It may be more of a British term than an American one, but I have little evidence that the American Acadamy of Pediations has any "authority" about breastfeeding when it comes to local doctors, some of whom have clearly never read the AAP statement on breastfeeding. Exactly what authority would WHO or AAP have over pediatricians, many of whom still use old and outdated growth charts based on formula fed babies. Is there a need for this sentance at all?--I'm Nonpartisan (talk) 04:21, 22 March 2008 (UTC)
- I believe this statement is referring to formula manufacturing regulations. The sentence used to say: "Regulating authorities recognize the superiority of breastfeeding but also try to make artificial feeding safer." which I think was somewhat clearer (for instance, what is "it" in the revised sentence?). I'm not sure if formula regulating authorities really recognize the superiority of breastfeeding, anyway... Ciotog (talk) 04:04, 24 March 2008 (UTC)
- I would imagine that in most jurisdictions, infant formula would be controlled by pure food regulations or similar legislation. Michael Glass (talk) 13:10, 24 March 2008 (UTC)

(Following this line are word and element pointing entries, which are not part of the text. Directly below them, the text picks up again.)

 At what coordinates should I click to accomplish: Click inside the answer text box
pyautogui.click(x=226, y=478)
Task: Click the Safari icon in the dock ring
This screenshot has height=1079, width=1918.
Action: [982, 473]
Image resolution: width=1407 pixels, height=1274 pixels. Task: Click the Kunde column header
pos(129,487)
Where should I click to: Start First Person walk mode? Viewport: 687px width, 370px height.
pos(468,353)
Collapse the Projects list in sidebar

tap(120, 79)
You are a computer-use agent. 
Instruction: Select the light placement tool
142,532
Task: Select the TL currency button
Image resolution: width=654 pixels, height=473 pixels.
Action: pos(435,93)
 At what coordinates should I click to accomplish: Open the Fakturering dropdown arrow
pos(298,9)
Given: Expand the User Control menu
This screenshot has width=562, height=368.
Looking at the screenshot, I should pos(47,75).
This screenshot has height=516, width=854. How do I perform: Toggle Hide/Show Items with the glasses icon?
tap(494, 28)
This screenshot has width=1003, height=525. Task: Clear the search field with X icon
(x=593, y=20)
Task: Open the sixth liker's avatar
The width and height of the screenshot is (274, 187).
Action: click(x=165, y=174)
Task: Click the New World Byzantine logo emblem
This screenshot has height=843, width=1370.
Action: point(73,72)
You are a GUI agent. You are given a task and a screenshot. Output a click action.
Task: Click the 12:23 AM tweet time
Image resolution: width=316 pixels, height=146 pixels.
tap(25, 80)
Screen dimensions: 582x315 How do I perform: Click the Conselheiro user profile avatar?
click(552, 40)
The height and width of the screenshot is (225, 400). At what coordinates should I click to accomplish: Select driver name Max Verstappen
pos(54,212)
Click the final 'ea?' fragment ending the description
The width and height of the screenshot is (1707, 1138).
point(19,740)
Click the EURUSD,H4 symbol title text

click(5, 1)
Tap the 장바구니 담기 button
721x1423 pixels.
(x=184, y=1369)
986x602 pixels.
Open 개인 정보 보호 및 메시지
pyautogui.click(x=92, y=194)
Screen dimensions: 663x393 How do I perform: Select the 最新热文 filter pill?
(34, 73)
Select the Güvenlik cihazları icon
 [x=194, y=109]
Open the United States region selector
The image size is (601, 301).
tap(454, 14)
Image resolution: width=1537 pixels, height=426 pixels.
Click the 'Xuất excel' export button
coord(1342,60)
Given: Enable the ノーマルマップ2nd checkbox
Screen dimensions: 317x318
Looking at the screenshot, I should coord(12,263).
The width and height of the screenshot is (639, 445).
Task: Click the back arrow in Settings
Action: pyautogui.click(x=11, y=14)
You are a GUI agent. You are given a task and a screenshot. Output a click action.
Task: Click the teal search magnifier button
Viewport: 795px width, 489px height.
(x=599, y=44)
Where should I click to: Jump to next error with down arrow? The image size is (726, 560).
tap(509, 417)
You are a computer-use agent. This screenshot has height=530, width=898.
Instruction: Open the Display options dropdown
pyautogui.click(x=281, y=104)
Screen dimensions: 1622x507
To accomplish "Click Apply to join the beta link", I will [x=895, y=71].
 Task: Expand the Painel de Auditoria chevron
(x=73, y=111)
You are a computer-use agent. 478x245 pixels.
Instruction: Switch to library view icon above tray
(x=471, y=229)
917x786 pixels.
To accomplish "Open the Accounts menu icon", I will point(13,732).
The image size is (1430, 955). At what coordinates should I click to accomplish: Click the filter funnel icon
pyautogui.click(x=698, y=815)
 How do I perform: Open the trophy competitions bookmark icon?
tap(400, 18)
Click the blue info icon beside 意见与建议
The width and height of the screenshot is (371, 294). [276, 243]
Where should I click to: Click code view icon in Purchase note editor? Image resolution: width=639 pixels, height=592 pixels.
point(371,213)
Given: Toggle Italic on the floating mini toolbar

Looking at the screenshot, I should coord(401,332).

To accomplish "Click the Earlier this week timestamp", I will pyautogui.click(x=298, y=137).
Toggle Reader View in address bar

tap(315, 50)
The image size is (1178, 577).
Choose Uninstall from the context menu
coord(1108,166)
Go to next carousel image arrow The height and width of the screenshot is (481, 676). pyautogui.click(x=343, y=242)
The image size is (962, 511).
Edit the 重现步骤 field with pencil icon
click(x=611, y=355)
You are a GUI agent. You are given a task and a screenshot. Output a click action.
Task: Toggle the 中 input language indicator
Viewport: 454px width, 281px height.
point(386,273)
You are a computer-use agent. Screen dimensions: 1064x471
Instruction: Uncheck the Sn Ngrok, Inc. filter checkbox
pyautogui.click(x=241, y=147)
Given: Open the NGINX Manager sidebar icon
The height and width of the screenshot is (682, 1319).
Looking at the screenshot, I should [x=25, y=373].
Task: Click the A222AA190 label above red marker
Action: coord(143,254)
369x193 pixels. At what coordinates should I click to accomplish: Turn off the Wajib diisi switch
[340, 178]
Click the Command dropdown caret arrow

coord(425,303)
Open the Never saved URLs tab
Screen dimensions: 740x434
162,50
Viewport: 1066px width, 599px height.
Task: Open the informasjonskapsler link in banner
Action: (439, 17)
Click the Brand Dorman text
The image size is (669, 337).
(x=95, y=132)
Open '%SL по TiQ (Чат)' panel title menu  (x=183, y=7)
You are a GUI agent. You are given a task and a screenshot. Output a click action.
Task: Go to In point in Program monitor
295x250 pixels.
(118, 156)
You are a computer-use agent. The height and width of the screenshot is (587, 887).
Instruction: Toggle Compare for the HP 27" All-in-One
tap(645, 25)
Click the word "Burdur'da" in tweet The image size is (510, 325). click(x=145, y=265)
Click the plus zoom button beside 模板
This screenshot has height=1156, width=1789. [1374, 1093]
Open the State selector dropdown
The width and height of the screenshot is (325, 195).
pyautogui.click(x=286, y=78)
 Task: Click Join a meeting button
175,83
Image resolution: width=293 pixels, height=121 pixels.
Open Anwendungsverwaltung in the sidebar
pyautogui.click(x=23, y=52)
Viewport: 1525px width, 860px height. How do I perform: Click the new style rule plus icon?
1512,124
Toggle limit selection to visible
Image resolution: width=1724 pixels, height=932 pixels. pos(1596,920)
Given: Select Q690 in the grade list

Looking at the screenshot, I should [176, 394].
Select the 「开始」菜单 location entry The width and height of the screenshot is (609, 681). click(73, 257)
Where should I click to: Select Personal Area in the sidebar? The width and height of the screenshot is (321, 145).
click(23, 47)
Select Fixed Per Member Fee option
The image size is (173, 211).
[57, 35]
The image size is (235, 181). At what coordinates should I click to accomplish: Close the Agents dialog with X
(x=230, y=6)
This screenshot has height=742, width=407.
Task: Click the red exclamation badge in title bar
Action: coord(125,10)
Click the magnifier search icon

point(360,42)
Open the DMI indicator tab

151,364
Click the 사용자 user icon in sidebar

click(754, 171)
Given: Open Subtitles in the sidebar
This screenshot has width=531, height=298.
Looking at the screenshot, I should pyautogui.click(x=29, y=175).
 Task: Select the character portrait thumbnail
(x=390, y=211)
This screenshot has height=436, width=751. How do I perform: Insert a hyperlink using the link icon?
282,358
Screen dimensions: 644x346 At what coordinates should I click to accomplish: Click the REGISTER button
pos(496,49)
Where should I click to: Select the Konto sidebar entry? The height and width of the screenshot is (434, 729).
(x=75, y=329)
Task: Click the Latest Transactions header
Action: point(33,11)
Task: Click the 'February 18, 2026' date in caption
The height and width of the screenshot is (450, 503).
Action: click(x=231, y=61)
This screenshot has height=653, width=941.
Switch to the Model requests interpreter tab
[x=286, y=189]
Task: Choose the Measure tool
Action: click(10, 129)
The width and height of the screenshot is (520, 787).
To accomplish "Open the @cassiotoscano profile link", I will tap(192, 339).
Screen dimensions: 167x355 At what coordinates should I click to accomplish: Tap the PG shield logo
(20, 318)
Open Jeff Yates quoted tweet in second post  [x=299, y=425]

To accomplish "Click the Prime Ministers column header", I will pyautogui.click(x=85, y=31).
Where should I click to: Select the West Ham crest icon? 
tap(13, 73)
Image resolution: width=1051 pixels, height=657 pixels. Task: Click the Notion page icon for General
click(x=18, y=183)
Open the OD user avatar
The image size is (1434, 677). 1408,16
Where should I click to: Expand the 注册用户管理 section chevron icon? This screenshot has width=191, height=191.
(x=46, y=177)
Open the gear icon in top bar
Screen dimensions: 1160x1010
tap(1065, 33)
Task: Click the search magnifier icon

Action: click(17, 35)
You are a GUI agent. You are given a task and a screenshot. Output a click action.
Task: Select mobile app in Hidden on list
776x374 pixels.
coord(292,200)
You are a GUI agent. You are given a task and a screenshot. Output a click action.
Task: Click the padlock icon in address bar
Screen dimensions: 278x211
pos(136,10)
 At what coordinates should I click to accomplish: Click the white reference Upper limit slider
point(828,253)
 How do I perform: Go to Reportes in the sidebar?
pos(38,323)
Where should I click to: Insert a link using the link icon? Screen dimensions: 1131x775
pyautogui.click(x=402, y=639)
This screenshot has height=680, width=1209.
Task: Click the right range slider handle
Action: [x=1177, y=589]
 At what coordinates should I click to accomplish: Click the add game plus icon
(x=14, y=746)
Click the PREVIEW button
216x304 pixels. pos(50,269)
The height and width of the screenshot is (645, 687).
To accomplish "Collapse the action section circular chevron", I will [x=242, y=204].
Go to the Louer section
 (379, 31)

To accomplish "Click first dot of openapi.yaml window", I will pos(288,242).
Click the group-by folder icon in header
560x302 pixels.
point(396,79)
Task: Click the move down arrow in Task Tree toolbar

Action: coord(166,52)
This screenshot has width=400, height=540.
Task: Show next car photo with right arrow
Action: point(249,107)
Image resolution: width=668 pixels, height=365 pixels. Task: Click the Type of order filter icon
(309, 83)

- If we have to imagine, then the statement isn't a good one. The statement is sourced to Baker, 2003, so someone with access to the full article should read through and verify/modify the statement to be in line with the source. WLU (talk) 14:00, 24 March 2008 (UTC)
- The US Food and Drug Administration regulates infant formula in the United States <http://www.cfsan.fda.gov/~dms/infguid.html> British regulations may be found here <http://www.opsi.gov.uk/si/si1995/Uksi_19950077_en_1.htm>. Australasian regulations may be found here <http://www.foodstandards.gov.au/newsroom/factsheets/factsheets2002/newdirectionsforinfa1391.cfm> Michael Glass (talk) 14:35, 24 March 2008 (UTC)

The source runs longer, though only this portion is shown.